Bridget Jones’s Baby (**1/2) Just a little further…

bridgetjonesbaby

Bridget Jones’s Baby – 2016

Director Sharon Maguire
Screenplay Helen Fielding, Dan Mazer, Emma Thompson
Starring  Renée Zellweger, Colin Firth, Patrick Dempsey, Jim Broadbent, Gemma Jones, Emma Thompson

What the third film in the Bridget Jones saga has to accomplish is too much, and nothing at all. To shake the foundations of a cast of characters that was perfect in the first film, then just kind of there for the second film would be a betrayal to all that is holy in the world of romantic comedies.

What does one do when Hugh Grant doesn’t like the script for the third film? Replace him with a generic nice guy like poor Patrick Dempsey. Give him a moment or two to color outside of the lines, make him upstanding the rest of the time. Voila. The script writes itself…poorly.

The third film opens with a twist on the typical “alone and single” for her birthday theme. We get a rewind, find she’s not really miserable. She’s kind of thin and she’s got some new friends to go along with the old. The new friends are single and her age. The old are coupled up and are moving toward parenthood.

Bridget’s (Zellweger) successful, having a relatively good time drinking, carousing and hooking up with a random rich guy (Dempsey) at a weekend concert festival. She heads out before he can bring her breakfast and moves on with life…for a week. Then a tipsy hook up with Darcy (Firth) leads to…her leaving him a note in the morning.

Three months later. She’s pregnant. She finds a reason to tell each guy and not tell them about the other. Why is this? Wacky hijinks is why. And when they find out, more hijinks.
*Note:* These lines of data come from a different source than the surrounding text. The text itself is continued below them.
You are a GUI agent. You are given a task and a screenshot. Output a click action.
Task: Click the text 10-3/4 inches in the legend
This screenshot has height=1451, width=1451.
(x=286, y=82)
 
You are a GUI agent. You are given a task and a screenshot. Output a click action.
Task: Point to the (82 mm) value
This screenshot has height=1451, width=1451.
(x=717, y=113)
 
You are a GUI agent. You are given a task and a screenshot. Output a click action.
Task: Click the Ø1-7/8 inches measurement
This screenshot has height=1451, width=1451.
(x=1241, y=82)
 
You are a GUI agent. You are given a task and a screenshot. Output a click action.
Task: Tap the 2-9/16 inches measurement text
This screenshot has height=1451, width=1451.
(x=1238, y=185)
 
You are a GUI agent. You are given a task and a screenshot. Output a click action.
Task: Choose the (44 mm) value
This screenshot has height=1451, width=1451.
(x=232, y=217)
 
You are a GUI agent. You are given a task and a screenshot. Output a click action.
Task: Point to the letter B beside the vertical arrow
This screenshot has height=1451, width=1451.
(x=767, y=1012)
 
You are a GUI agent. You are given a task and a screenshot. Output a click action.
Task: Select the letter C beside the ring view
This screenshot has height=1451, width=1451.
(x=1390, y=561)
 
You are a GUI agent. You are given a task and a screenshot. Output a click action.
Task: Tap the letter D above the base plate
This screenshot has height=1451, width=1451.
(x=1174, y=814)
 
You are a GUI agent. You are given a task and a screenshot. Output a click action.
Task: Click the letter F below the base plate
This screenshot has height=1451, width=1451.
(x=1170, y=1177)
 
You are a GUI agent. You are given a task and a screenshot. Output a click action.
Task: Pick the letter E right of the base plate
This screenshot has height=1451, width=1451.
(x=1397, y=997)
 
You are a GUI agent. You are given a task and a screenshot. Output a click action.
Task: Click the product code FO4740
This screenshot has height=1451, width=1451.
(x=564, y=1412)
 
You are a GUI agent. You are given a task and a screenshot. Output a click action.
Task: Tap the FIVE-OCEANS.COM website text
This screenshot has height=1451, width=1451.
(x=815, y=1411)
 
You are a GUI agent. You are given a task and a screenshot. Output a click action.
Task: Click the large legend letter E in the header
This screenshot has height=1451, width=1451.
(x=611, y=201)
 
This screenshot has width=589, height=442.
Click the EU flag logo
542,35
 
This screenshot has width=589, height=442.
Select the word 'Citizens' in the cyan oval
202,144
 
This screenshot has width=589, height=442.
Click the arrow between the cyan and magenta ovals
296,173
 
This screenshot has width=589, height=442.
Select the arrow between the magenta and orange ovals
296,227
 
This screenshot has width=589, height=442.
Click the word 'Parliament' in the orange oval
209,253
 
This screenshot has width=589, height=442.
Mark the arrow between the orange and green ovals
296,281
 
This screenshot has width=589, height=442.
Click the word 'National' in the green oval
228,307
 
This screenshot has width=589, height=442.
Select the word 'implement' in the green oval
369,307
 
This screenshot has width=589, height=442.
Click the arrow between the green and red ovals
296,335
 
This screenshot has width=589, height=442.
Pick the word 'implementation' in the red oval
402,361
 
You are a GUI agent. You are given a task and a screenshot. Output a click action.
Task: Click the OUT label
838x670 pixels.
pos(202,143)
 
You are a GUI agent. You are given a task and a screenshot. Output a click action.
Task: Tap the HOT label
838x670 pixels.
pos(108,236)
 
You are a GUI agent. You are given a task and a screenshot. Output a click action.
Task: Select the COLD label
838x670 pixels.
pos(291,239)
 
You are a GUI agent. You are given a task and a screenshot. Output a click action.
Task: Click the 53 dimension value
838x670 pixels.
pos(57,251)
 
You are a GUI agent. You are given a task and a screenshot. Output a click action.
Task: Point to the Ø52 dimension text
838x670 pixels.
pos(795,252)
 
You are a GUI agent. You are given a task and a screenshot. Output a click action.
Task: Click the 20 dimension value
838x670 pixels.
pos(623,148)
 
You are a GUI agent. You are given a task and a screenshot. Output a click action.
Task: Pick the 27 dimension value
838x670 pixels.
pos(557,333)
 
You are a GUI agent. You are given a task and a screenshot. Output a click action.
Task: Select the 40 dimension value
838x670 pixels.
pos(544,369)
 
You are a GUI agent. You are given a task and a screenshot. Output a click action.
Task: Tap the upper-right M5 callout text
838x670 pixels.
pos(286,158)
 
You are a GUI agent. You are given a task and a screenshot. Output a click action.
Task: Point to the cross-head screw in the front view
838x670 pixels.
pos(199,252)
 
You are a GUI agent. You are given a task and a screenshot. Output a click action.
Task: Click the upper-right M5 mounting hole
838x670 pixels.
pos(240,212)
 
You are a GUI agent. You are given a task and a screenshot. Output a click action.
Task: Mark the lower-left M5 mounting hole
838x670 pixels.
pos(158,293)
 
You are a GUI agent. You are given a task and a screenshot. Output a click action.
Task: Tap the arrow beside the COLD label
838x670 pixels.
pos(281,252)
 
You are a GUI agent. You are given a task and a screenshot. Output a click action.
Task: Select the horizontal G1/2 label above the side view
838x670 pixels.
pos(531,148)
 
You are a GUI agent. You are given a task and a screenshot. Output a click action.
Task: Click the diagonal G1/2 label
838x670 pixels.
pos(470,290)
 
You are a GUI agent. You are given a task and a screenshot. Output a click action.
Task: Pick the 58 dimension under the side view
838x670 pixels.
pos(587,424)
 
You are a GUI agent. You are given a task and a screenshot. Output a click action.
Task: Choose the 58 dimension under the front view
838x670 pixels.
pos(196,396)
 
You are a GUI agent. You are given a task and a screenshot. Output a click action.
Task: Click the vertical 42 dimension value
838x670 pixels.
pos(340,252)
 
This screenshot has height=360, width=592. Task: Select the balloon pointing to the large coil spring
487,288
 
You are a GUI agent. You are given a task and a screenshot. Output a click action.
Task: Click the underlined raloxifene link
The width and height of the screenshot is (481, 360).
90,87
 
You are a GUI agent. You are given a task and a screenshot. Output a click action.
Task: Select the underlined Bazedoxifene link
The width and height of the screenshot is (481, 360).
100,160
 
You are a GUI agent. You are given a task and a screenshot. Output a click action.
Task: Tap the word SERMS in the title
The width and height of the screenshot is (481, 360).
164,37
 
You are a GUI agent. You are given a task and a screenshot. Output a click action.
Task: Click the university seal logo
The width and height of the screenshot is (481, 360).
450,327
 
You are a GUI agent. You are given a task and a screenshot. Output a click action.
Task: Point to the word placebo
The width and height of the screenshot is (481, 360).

In many ways, the series has harkened back to romantic comedies of the ’50’s. If you add a bunch of foul language and change the morals to be in line with the liberal media of today, you’d have a perfect match. Sadly, this means it’s not that good either. The damn thing about it is the first film was perfect with most of the same players. Two important omissions, Richard Curtis and Andrew Davies, lead one to wonder how little import they had on story this time around.

It’s sad, because Bridget and Darcy deserve much better than to be flitting around in their 40’s trying to find themselves in each other’s arms. It could have been done better than the two films that followed that first classic. Audiences weren’t complaining much though. The film still made a metric ton of money. That each film has made less than the last should say something, but it didn’t say enough.

That there are some significantly funny moments in the film make it worth the watch, especially one has maintained an arms length fondness for the characters without being desirous of something more substantial. It is similarly refreshing to see a film where a child is talked to and about while still in the womb. You know, like a person should be considered.

Those moments aside, there are plenty more awkward moments that are supposed to play better than they do. Dempsey, poor Dempsey. He deserves better than to be a fill in. Thank goodness they are making Enchanted 2.

Ultimately this is the story about Bridget Jones and Mark Darcy. In that respect, it feels more stilted than ever. Someone took happily ever after and broke it up only so they could make a couple of sequels. If it were only possible to make a happily ever after sequel that didn’t involve the split ups.